Wir hätten als Abgeordnete des Sächsischen Landtages einvernehmlich ein Zeichen setzen können, dass wir uns nicht fernab jeglicher Realitäten bewegen, wie sie sich für die allgemeine Bevölkerung darstellen, und uns erhebliche Gehaltserhöhungen zulasten des Staatshaushalts genehmigen.

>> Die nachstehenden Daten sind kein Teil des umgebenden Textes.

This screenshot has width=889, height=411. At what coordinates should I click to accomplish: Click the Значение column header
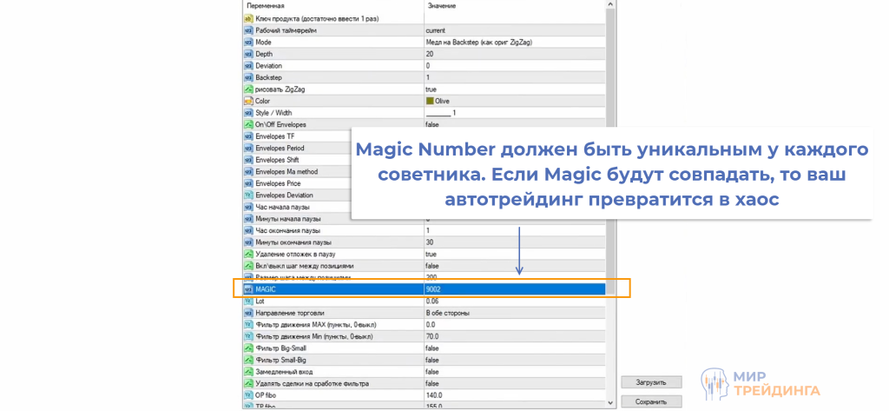tap(512, 6)
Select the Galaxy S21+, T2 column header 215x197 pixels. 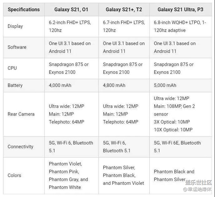point(124,10)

Wir haben heute in der Presse einiges zur Kenntnis nehmen können. Zunächst konnten wir zur Kenntnis nehmen, dass unsere Initiative, obwohl im Ausschuss nicht darauf eingegangen worden ist, bezüglich unseres zweiten Punktes möglicherweise doch noch erfolgreich war. Wenn Sie es ernst damit meinen, eine weitere Anpassung an das Richtergehalt und damit eine Erhöhung nicht anzustreben, dann müssten Sie in diesem Punkt aber auch heute unserem Gesetzentwurf zustimmen, der nämlich genau das vorsieht.
Nach der bestehenden Rechtslage muss der Landtagspräsident nämlich eine Anpassung nach oben vorschlagen. Das steht in § 5 Abs. 2 des Abgeordnetengesetzes, wie es derzeit noch gültig ist. Wir wollen dieses Verfahren zumindest auf die 6. Legislatur verschieben.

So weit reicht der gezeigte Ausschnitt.